|“Then they crucified Him, and divided His garments, casting lots, that it might be fulfilled which was spoken by the prophet; ‘They divided My garments among them, and for my clothing they cast lots.’” — Matthew 27:35 (NKJV)
No one likes to feel abused – especially not entrepreneurs and leaders. When we feel abused, we feel belittled, taken advantage of, and even disrespected. This feeling often propels us to take matters into our own hands to make sure the offense does not happen again. In fact, we can all relate to feeling a certain sense of justice in a story or movie when an offender or abuser gets ‘what he deserves’ and is aptly punished for his wrongdoing. Unfortunately, this type of scenario does not always reflect a biblical model. God’s aim is always to redeem the abuser. Punishment is the result of them rejecting His redemptive plan.
I was talking to a client who said, “I’m tired of everyone taking advantage of my kindness.” Another said, “Why should I allow people to walk all over me?” Many Christians go to the extreme to exhibit “toughness” just to prove that they are not weak. However, they do not realize that God is often most glorified in their moments of perceived weakness. Our model of leadership, our own Master Jesus Christ, was abused by the very people He came to save, yet He never took on their ways.
He was put on trial for a crime He did not commit, spat on, mocked, beaten, ridiculed, and then killed on a cross. Not once did He lift a hand to defend Himself nor did He call for help. Instead, He defended His accusers, prayed for His abusers, and died for His enemies.
“Then the soldiers of the governor took Jesus into the Praetorium and gathered the whole garrison around Him. And they stripped Him and put a scarlet robe on Him. When they had twisted a crown of thorns, they put it on His head, and a reed in His right hand. And they bowed the knee before Him and mocked Him, saying, “Hail, King of the Jews!” Then they spat on Him, and took the reed and struck Him on the head. And when they had mocked Him, they took the robe off Him, put His own clothes on Him, and led Him away to be crucified.” – Matthew 27:27-31
Jesus modelled for us how to persevere through an abusive situation to ultimately bring glory to God.
Does this mean that we should never defend ourselves? Of course not. When Peter and John were abused by Jewish leaders, they sought the opportunity to defend their position. When God freed them from prison, they took full advantage of it to further promote the Gospel (Acts 4:1-31, Acts 5:17-32). When Paul was abused by Jewish leaders, he not only defended himself but took the case to Caesar when he realized he could not get a fair trial where he was. As a Roman citizen, he could exercise certain rights due to him and this served as an opportunity for him to take the Gospel to Rome (Acts 21-25).
When faced with an abusive situation, first make sure that it is not from your own wrongdoing. The Apostle Peter states this in 1 Peter 4:15: “But let none of you suffer as a murderer, a thief, an evildoer, or as a busybody in other people’s matters.” Any abuse you endure, if God is to be glorified as He was in Jesus’ example, must be due to your righteousness.

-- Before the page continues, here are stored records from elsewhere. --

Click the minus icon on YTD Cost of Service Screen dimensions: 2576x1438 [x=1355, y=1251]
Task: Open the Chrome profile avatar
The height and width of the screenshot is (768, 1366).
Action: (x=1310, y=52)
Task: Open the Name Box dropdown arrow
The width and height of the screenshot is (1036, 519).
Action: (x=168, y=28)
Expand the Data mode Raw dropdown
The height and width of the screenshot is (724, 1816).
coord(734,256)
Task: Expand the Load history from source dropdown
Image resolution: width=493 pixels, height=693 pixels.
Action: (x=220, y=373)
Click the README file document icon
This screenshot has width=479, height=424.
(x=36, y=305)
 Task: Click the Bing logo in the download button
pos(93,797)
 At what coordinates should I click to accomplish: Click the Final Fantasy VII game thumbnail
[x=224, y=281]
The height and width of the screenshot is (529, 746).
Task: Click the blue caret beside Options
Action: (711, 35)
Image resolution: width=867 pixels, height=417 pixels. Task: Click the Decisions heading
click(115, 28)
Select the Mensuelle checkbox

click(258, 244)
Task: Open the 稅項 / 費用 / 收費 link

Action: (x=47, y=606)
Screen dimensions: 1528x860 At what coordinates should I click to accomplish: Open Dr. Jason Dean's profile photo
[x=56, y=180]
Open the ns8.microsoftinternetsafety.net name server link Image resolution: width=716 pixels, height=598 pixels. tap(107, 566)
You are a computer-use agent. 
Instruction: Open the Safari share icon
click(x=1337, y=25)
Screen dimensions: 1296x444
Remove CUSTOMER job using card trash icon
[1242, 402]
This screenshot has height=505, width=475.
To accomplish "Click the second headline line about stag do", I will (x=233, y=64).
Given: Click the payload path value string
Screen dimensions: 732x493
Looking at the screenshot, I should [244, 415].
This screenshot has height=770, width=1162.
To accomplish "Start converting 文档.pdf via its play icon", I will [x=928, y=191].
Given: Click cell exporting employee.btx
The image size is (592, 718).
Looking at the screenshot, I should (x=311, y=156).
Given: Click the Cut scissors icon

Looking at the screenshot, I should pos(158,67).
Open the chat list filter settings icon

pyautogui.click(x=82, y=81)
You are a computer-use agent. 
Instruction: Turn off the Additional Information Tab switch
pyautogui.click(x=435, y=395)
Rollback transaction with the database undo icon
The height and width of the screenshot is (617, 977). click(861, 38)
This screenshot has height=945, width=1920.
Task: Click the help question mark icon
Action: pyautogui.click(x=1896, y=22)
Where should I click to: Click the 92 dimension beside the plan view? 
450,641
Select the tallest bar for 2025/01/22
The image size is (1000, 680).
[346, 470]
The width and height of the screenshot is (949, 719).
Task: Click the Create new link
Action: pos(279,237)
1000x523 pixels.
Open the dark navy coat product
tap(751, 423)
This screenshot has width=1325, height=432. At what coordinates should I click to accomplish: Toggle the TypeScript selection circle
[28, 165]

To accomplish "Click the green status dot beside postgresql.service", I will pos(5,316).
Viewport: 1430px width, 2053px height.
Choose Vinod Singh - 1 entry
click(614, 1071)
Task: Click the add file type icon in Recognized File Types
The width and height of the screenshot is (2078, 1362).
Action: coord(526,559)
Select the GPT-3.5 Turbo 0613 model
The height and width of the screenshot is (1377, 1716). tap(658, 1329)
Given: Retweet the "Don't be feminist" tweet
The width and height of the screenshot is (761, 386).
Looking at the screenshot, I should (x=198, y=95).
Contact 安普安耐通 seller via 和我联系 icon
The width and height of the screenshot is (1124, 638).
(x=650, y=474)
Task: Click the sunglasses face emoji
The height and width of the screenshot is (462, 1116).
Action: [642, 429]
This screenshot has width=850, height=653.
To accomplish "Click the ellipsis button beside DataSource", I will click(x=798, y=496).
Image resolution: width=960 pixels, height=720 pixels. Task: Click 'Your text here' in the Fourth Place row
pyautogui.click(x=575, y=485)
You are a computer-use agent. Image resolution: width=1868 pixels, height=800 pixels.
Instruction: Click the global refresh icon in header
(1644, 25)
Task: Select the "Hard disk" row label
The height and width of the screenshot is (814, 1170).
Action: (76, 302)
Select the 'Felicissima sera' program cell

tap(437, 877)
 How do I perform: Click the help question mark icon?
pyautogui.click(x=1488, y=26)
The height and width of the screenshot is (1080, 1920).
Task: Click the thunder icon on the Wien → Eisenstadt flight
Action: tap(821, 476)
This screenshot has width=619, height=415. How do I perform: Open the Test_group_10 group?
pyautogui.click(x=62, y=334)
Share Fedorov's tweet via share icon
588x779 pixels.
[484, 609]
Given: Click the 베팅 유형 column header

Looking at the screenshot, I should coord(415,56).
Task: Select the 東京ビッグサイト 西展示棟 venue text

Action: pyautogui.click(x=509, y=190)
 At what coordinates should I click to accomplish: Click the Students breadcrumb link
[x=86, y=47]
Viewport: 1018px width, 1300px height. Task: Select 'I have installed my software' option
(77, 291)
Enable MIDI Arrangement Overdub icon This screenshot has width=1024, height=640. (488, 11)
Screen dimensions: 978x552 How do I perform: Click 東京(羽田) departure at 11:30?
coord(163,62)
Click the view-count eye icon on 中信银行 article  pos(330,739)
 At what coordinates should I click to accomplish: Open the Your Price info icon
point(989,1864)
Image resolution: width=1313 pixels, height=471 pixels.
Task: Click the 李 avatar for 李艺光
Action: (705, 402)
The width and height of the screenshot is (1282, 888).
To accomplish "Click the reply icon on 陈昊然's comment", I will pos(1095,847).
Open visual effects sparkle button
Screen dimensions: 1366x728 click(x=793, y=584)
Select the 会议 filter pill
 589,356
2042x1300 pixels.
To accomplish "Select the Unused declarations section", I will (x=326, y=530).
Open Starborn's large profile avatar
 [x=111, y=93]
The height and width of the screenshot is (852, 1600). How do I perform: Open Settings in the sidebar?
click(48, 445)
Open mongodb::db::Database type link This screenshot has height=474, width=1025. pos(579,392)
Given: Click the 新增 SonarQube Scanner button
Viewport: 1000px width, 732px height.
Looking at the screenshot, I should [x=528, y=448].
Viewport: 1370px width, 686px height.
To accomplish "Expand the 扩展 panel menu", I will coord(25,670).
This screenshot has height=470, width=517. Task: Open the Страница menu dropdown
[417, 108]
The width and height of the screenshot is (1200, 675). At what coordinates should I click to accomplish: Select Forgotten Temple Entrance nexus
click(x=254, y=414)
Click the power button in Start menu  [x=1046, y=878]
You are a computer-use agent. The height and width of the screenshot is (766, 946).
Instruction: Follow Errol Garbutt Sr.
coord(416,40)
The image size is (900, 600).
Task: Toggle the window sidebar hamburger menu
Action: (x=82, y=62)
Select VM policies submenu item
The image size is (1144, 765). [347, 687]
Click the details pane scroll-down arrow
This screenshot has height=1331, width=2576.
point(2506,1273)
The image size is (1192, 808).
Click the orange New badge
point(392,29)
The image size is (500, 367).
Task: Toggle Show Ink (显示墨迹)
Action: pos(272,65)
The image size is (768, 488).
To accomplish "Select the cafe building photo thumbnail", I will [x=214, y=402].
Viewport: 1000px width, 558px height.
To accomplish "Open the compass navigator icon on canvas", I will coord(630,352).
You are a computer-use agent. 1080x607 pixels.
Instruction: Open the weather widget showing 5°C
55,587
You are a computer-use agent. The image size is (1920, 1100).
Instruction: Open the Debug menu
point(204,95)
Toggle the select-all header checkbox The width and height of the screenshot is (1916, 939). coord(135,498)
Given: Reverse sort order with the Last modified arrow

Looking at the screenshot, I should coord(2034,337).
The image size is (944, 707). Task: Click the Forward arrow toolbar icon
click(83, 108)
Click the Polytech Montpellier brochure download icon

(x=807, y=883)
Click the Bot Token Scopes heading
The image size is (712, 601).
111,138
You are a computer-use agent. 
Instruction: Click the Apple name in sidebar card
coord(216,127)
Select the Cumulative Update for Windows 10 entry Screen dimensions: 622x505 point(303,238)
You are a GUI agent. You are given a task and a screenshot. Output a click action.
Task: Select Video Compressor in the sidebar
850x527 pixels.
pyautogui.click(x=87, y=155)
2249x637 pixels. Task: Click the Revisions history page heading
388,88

“Yet if anyone suffers as a Christian, let him not be ashamed, but let him glorify God in this matter.” – 1 Peter 4:16
When faced with abuse due to righteousness, we should consider the following:
Remember that in every situation of abuse, no matter how wrong it may feel, God is using it to shape you as a leader. Avoid the temptation of taking things into your own hands but rather allow God to fight your battles for you.
- Do not become like your abusers
- Overcome evil with good
- Pray for those who are abusing you
- Don’t assume that God is only glorified by your suffering
- God’s glory can also be manifested through your abuser being brought to justice
“Repay no one evil for evil. Have regard for good things in the sight of all men. If it is possible, as much as depends on you, live peaceably with all men. Beloved, do not avenge yourselves, but rather give place to wrath; for it is written, ‘Vengeance is Mine, I will repay,’ says the Lord. Therefore ‘If your enemy is hungry, feed him; If he is thirsty, give him a drink; For in so doing you will heap coals of fire on his head.’ Do not be overcome by evil, but overcome evil with good.” – Romans 12:17-21 (NKJV)
Many Christians ask me when it IS appropriate to NOT turn the other cheek, as Jesus instructed in Luke 6:29. My answer is simple: “Never.” Jesus’ instruction to “turn the other cheek” was NOT conditional but a PERMANENT response to abuse. “Turn the other cheek” means that you should never use force as an offensive tool but rather always as a defensive tool while bringing glory to God. Sometimes it will appear as though you are being “walked on” and sometimes it will look like God is fighting for you. In both cases, you are not fighting fire with fire but you are fighting fire with water. You are using good to overcome evil.
My prayer for you today is that God will give you the grace to persevere through abuse and give you the wisdom to respond in a way that brings Him the most glory.